Aufgaben:
A. Welches Notebook-Modell nennt der Eingangsbeitrag im Forumsthread über externe Akkus?
B. Führe den Forumsthread über externe Akkus im Anschluss an seinen letzten Satz weiter.

Vorliegender Text:
#####

# Mit externem Akku mit USB/Micro USB Anschluss das Notebook laden?



## DeaD-A1m (13. März 2014)

Hallo liebe PCGler,

ich wollt mal fragen, ob es möglich ist, mit einem externen Akku (ich einen ähnlichen wie diesen http://image.ec21.com/image/wenyuezong/oimg_GC07516246_CA07516458/Wopow_Power_Bank_PD001-4400mAh.jpg) das Notebook etwas länger am Leben zu halten? Angeschlossen wird der Akku normalerweise mit Micro USB, und geladen mit normalem USB. Könnte man den Akku auch irgendwie an das Laptop (Schenker P303) über den Stromanschluss anschliessen bzw. hätte das einen Sinn? (Ext. Akku hat eine Kapazität von 5200mA)

Ich würde mich über Antworten freuen 

lg

Maka aka DeaDa1m


----------



## Aer0 (13. März 2014)

Also per usb wirst du ein Notebook warscheinlich nicht laden können.
Es gibt jedoch auch "power banks" welche einen Anschluss zum laden von z.b. Notebooks haben.

#####

Datenauszug:
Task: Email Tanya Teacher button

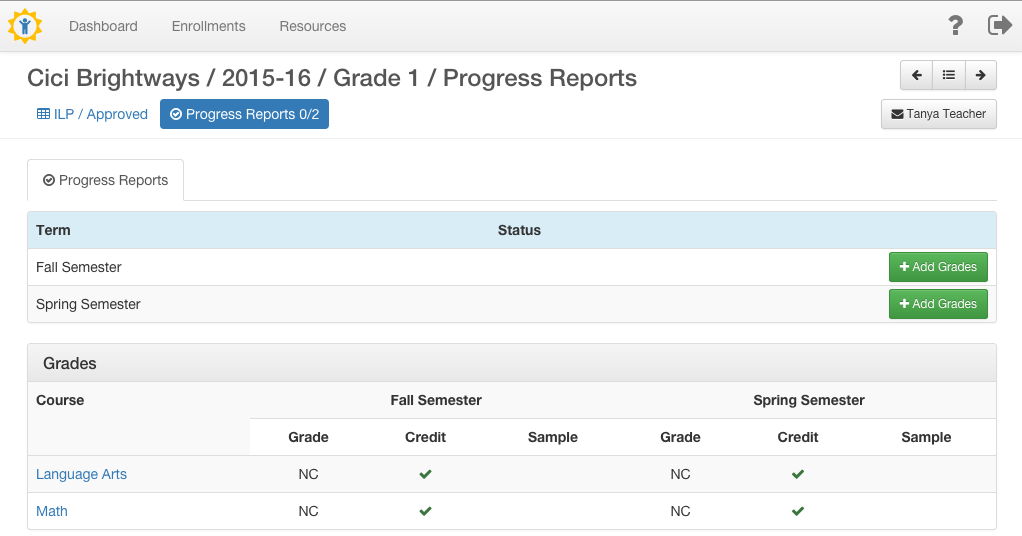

#####

Antworten je Aufgabe:
A. Schenker P303.

B.
Diese hier zum Beispiel: 
http://www.amazon.de/Intocircuit®12...862&sr=8-3-spell&keywords=power+bnak+notebook
es gibt mehrere verschiedene davon.


----------



## Jeretxxo (13. März 2014)

Ist das denn rentabel? Was würde denn ein Ersatzakku für dein gerät kosten?
Kann mir nicht vorstellen das es Powerpacks für's Notebook gibt die viel kleiner sind als ein zweiter Akku und ohne den Größenvorteil (evtl. der Preisvorteil) wüsste ich nicht wozu man ein Powerpack für das Notebook bräuchte.


----------



## DeaD-A1m (13. März 2014)

Vielen Dank schon mal für eure Antworten!
@Aer0: Ich meinte auch nicht PER Usb, sondern viel mehr ob es einen Adapter von USB auf, wie heisst diese Steckerart eigentlich...Stromstecker vom Laptop.
Ich habe mir deinen Link mal angekuckt, sieht eigentlich nicht schlecht aus, das könnte eine brauchbare Alternative sein.
@Jeretxxxo: Ein Ersatzakku würde mich etwa 80 Euro kosten, was mir aber deutlich zu viel ist. Ich möchte eigentlich nur,dass mein Laptop 1-2 Stunden länger aushält.

lg


----------



## Aer0 (13. März 2014)

also usb zu laptopladesteckeradapter wirds wohl eher nicht geben, da usb 3 maximal 5 watt abgibt, notebook ladegeräte jedoch im bereich zwischen 20-80 watt verlaufen.
vieleicht kannst du dir mit nem dc-dc transformator selbst was bastelln, falls das gerät mehr strom über usb hergibt, empfehlen würde ich es aber nicht.


----------



## DeaD-A1m (18. März 2014)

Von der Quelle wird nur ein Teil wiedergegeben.